Assigned task:
Turn the lines below into a Markdown table with the columns "No." and "Line." Start with the line containing "Identify the location of x-tick-label: 4.", go on through the line containing "coordinates (54, 348).", and leave out blank lines.

(Rows taken from a dataset)
•••
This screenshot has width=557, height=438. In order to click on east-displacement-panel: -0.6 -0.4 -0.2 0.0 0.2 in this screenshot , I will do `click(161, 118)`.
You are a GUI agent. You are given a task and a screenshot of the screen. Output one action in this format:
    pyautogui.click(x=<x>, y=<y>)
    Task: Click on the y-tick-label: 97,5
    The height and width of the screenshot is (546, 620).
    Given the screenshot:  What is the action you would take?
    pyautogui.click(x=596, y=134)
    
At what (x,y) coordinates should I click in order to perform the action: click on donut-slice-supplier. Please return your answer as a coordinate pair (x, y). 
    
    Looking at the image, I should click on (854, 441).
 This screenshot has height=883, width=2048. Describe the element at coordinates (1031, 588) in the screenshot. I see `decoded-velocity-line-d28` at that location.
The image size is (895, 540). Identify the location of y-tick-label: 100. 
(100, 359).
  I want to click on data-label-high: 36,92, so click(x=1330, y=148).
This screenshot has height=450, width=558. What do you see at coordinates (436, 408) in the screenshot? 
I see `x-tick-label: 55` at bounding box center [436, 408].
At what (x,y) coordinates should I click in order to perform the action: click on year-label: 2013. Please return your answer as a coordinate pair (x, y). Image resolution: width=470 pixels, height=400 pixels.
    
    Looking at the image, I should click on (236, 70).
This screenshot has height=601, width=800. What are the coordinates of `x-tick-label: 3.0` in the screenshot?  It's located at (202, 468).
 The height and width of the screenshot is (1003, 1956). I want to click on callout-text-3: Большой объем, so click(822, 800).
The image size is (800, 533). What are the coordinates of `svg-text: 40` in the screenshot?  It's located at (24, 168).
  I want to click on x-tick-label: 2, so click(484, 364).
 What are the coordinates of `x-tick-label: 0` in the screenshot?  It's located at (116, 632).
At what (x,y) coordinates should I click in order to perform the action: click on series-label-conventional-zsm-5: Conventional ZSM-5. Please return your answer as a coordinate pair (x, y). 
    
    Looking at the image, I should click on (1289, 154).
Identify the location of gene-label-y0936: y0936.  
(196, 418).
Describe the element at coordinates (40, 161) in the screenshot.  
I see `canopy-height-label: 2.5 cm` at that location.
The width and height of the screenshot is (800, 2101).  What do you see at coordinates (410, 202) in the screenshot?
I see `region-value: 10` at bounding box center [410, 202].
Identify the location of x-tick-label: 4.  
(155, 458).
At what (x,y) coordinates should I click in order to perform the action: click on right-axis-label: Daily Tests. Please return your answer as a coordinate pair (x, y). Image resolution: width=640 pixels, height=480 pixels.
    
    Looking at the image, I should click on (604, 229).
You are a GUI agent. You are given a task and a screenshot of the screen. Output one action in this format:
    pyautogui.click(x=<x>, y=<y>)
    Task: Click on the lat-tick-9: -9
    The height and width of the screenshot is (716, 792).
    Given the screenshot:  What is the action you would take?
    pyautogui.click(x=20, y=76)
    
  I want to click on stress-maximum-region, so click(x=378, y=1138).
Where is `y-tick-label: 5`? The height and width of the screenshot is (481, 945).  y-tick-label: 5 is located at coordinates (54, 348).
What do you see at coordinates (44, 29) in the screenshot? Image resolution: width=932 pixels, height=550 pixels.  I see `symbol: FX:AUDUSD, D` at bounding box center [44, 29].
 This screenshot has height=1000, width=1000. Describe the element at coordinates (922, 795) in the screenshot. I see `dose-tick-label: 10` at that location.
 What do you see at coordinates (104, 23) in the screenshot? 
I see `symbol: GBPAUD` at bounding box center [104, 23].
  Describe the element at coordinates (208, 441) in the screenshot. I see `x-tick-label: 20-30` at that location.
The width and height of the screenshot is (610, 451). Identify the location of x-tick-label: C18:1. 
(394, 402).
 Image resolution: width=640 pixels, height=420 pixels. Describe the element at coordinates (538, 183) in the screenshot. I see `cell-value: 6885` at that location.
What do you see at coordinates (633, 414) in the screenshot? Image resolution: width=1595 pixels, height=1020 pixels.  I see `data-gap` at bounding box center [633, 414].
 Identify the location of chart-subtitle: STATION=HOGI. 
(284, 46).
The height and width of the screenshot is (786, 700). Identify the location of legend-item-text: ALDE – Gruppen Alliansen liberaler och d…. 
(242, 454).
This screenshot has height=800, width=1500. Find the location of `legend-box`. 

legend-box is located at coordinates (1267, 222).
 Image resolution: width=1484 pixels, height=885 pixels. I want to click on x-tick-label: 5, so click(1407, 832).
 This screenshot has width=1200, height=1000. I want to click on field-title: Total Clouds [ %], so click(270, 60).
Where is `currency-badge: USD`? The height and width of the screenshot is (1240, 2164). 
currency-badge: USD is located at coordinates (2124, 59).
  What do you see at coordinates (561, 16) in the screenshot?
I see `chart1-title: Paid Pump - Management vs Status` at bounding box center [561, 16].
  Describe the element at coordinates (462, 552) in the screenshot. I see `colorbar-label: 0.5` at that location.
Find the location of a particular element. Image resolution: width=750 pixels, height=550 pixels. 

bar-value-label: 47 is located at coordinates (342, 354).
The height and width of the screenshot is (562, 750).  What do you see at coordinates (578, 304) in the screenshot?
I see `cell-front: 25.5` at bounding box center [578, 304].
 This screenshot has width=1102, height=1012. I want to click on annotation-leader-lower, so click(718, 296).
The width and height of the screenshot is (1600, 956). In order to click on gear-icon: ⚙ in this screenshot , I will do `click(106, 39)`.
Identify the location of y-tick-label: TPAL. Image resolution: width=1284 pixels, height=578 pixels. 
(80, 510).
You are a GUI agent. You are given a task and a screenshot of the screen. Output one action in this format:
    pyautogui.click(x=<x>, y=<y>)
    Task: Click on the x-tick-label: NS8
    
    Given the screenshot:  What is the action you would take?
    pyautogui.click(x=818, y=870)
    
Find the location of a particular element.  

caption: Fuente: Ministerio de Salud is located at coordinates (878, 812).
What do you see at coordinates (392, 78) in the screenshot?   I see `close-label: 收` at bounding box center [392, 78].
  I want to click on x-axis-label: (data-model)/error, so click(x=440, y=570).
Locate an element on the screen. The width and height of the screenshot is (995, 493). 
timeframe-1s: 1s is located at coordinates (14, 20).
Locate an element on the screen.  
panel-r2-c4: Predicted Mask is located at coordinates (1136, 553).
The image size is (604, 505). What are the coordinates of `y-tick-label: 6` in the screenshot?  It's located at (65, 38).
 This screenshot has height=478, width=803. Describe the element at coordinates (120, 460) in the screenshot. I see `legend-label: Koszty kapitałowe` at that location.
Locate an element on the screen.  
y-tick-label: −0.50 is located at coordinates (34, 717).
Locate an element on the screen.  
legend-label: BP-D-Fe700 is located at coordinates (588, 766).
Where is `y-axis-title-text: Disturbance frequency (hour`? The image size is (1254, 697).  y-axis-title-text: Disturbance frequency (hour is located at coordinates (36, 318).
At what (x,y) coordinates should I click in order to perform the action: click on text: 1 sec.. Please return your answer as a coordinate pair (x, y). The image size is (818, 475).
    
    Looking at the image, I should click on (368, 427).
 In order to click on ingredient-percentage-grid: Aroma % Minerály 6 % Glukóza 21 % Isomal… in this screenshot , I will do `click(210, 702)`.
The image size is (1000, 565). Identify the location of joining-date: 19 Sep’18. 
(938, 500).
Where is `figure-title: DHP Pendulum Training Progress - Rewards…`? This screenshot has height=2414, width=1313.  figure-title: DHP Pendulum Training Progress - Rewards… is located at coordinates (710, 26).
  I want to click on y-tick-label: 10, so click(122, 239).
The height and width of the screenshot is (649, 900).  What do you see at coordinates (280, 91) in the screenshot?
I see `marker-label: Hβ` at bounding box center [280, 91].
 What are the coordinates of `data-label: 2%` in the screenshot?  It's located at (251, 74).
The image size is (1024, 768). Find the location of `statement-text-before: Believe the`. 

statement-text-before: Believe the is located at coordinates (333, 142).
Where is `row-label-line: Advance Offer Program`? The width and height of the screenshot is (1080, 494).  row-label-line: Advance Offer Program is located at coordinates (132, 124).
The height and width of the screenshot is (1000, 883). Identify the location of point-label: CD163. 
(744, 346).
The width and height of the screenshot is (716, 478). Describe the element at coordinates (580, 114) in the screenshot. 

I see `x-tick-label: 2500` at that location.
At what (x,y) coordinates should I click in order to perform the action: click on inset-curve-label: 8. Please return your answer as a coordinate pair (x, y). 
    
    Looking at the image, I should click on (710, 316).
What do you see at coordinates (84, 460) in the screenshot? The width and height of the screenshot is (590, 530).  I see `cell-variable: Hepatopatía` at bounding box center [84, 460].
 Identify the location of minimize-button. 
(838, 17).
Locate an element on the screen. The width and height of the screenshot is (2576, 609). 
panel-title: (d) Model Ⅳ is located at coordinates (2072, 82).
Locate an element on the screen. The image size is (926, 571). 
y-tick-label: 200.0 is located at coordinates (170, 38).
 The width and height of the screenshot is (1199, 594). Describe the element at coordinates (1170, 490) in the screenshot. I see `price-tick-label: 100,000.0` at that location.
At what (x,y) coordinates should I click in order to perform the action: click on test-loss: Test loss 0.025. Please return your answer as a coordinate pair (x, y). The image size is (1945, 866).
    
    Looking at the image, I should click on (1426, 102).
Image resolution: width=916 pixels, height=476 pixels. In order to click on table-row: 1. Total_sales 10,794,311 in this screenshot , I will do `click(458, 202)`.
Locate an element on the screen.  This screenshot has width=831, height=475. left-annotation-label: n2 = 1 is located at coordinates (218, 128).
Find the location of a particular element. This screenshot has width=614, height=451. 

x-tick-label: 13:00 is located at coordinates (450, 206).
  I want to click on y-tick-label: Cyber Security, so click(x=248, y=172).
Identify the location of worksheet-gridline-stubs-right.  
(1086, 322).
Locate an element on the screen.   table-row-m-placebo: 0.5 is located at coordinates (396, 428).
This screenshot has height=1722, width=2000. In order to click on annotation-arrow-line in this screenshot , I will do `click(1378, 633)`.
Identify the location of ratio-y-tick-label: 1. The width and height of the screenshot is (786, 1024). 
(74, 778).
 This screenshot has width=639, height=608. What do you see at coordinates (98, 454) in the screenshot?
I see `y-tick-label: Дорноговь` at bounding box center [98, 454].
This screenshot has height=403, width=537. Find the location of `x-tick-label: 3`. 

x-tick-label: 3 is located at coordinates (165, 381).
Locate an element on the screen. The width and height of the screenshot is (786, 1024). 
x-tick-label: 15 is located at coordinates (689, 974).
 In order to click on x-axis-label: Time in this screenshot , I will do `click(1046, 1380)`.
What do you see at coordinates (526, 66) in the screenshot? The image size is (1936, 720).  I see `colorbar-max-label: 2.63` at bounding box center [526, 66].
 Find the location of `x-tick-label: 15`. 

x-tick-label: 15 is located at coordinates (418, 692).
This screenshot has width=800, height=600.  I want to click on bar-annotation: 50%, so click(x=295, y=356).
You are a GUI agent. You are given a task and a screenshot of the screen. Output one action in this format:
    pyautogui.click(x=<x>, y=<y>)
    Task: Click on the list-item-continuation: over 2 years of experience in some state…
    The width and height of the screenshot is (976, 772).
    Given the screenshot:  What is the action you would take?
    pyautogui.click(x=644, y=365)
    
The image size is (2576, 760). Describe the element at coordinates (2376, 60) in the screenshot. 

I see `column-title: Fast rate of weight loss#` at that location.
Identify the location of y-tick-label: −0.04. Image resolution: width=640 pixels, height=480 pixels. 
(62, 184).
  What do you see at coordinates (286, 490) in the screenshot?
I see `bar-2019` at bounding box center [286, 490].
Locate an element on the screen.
•••
Exercise solution:
| No. | Line |
|---|---|
| 1 | Identify the location of x-tick-label: 4.   |
| 2 | (155, 458). |
| 3 | At what (x,y) coordinates should I click in order to perform the action: click on right-axis-label: Daily Tests. Please return your answer as a coordinate pair (x, y). Image resolution: width=640 pixels, height=480 pixels. |
| 4 |     Looking at the image, I should click on (604, 229). |
| 5 | You are a GUI agent. You are given a task and a screenshot of the screen. Output one action in this format: |
| 6 |     pyautogui.click(x=<x>, y=<y>) |
| 7 |     Task: Click on the lat-tick-9: -9 |
| 8 |     The height and width of the screenshot is (716, 792). |
| 9 |     Given the screenshot:  What is the action you would take? |
| 10 |     pyautogui.click(x=20, y=76) |
| 11 |   I want to click on stress-maximum-region, so click(x=378, y=1138). |
| 12 | Where is `y-tick-label: 5`? The height and width of the screenshot is (481, 945).  y-tick-label: 5 is located at coordinates (54, 348). |